87. The Court notes at the outset that, although the applicant has not yet actually paid the legal fees, he is required to pay them pursuant to a contractual obligation. Accordingly, in so far as the lawyer is entitled to seek payment of his fees under the contract, the applicant may claim reimbursement of those fees (see Pirali Orujov v. Azerbaijan, no. 8460/07, § 74, 3 February 2011; Rizvanov v. Azerbaijan, no. 31805/06, § 89, 17 April 2012; Malik Babayev v. Azerbaijan, no. 30500/11, § 97, 1 June 2017; Merabishvili v. Georgia [GC], no. 72508/13, §§ 371-72, 28 November 2017; and Ahmadov v. Azerbaijan, no. 32538/10, § 62, 30 January 2020). According to the Court’s case-law, an applicant is entitled to the reimbursement of costs and expenses only in so far as it has been shown that these have been actually and necessarily incurred and are reasonable as to quantum. However, having regard to the amount of legal work necessary in the present case, the Court considers that the amount claimed in respect of legal fees is excessive and should be awarded only in part. In these circumstances, having regard to the documents in its possession and the above criteria, the Court considers it reasonable to award the sum of EUR 2,500, covering costs under all heads, to be paid directly into the bank account of his representative.
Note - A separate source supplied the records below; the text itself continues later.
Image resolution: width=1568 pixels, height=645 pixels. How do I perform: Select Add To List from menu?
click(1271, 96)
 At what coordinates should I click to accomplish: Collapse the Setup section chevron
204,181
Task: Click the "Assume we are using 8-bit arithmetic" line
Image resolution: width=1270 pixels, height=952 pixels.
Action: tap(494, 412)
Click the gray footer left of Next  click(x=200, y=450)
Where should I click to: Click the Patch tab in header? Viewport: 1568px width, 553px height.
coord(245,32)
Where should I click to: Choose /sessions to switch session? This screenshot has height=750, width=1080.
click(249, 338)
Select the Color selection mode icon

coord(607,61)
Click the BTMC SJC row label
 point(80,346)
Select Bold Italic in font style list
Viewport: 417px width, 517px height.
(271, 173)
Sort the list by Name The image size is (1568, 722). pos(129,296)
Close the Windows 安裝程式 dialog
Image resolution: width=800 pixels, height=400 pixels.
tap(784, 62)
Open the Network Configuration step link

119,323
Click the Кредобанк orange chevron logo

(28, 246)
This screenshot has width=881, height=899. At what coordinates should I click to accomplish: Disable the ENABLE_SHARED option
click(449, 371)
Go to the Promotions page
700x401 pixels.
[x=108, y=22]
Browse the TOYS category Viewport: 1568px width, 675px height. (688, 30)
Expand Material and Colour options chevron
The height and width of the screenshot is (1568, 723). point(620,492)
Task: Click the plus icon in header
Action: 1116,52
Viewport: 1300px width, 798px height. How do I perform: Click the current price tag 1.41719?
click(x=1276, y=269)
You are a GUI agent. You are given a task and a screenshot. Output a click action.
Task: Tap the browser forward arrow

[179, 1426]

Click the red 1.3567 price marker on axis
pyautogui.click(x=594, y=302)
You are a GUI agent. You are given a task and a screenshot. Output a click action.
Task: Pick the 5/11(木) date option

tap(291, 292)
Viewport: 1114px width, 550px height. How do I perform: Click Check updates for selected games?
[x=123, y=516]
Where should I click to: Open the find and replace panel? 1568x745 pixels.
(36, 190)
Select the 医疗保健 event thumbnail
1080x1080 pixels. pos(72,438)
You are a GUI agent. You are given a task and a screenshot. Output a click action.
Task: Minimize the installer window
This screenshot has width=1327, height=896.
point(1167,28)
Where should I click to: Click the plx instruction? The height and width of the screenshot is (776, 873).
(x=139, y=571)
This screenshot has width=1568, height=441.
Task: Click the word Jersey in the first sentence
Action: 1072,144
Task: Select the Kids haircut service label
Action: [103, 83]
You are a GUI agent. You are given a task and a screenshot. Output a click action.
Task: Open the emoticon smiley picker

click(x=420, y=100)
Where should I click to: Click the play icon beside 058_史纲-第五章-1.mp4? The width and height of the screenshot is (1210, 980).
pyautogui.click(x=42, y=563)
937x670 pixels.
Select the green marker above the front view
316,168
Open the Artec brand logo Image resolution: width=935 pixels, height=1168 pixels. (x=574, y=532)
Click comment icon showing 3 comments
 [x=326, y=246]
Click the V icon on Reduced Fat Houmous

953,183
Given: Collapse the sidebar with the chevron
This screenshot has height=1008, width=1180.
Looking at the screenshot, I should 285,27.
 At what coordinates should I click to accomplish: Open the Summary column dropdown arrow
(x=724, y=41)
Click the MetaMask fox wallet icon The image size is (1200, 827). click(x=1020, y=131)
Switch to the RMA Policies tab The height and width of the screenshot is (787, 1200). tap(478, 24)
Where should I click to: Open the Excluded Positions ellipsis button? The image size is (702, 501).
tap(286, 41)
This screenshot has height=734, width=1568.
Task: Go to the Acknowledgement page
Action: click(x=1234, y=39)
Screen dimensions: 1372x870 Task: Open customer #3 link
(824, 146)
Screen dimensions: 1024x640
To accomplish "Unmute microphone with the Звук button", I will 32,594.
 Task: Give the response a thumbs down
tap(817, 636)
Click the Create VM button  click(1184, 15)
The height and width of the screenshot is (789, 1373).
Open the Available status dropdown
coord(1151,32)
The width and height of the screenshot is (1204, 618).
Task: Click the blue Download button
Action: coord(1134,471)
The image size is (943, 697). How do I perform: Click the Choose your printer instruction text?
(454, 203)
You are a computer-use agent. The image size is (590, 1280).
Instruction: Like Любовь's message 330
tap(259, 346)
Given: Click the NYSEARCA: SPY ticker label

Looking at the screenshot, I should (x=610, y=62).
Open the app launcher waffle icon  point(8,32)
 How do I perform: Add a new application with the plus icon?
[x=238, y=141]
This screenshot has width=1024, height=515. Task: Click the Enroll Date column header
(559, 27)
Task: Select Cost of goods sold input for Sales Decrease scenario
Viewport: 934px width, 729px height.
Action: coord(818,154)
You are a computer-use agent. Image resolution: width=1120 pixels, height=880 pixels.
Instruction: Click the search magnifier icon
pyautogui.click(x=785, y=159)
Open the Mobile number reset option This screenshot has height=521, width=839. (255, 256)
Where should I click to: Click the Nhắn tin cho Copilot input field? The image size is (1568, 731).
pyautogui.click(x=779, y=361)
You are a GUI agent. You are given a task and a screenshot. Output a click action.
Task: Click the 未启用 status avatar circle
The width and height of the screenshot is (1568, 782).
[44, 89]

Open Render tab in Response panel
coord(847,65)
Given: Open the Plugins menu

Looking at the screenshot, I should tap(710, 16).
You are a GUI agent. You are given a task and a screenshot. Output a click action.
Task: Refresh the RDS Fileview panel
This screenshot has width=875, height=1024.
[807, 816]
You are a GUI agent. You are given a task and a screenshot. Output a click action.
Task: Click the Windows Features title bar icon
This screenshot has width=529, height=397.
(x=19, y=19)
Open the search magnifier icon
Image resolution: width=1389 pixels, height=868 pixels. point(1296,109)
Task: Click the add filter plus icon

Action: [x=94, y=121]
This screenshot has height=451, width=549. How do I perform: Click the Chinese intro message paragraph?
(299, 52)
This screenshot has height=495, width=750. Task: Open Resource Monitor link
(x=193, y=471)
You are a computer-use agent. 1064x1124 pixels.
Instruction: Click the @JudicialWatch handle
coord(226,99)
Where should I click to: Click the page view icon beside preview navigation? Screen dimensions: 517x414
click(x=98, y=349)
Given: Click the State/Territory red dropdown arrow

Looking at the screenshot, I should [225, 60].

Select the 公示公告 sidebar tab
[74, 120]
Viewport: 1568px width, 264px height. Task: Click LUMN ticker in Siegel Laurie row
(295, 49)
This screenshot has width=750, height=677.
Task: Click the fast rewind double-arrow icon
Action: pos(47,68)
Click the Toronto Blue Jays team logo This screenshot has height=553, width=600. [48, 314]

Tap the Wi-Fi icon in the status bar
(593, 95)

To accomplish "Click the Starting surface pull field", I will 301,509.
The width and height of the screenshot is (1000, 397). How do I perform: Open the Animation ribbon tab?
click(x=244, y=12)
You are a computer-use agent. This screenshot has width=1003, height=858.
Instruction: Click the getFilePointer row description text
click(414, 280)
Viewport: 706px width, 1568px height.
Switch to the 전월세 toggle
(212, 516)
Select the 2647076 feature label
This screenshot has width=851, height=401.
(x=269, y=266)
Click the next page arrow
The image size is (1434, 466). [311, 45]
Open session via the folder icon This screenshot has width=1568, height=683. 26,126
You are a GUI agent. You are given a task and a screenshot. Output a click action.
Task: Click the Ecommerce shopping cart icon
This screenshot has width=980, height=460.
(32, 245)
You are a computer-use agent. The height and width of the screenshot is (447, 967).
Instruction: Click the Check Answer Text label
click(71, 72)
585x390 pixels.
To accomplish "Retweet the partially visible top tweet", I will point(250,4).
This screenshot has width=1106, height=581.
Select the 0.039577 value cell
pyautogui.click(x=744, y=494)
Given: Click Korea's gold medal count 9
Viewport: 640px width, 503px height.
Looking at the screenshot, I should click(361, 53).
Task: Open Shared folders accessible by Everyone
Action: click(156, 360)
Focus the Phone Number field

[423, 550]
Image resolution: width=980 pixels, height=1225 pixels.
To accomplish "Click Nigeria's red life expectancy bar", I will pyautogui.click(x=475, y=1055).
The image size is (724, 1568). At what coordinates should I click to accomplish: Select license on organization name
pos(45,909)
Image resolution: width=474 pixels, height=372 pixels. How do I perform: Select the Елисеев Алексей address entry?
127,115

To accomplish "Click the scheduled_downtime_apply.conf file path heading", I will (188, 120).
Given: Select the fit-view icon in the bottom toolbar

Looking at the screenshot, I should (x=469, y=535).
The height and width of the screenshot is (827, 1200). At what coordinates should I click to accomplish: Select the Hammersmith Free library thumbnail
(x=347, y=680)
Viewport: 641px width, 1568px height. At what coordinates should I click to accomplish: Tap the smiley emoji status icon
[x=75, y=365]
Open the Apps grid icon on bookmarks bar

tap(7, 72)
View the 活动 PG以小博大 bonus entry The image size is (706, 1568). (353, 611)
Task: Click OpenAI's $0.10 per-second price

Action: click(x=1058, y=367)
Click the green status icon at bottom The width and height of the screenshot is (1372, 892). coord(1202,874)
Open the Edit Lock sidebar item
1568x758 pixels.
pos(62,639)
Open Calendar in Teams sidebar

FOR THESE REASONS, THE COURT, UNANIMOUSLY,

1. Decides, to join the applications;

2. Declares, the complaints under Article 3 (confinement in a metal cage), Article 5 § 3 (alleged lack of justification for the pre-trial detention) and Article 9 (alleged violation of the right to freedom of religion) of the Convention admissible and the complaint under Article 6 § 2 (alleged violation of the right to the presumption of innocence) of the Convention inadmissible;

3. Holds, that there has been a violation of Article 3 of the Convention;

4. Holds, that there has been a violation of Article 5 § 3 of the Convention;

5. Holds, that there has been a violation of Article 9 of the Convention;

6. Holds, that there is no need to examine separately the admissibility and merits of the complaint under Article 5 § 4 of the Convention;

7. Holds,

(a) that the respondent State is to pay the applicant, within three months from the date on which the judgment becomes final in accordance with Article 44 § 2 of the Convention, the following amounts, to be converted into the currency of the respondent State at the rate applicable at the date of settlement:

(i) EUR 6,000 (six thousand euros), plus any tax that may be chargeable, in respect of non-pecuniary damage;

(ii) EUR 2,500 (two thousand five hundred euros), plus any tax that may be chargeable to the applicant, in respect of costs and expenses, to be paid directly into the bank account of the applicant’s representative;

(b) that from the expiry of the above-mentioned three months until settlement simple interest shall be payable on the above amounts at a rate equal to the marginal lending rate of the European Central Bank during the default period plus three percentage points;

8. Dismisses, the remainder of the applicant’s claim for just satisfaction.

Done in English, and notified in writing on 1 February 2024, pursuant to Rule 77 §§ 2 and 3 of the Rules of Court.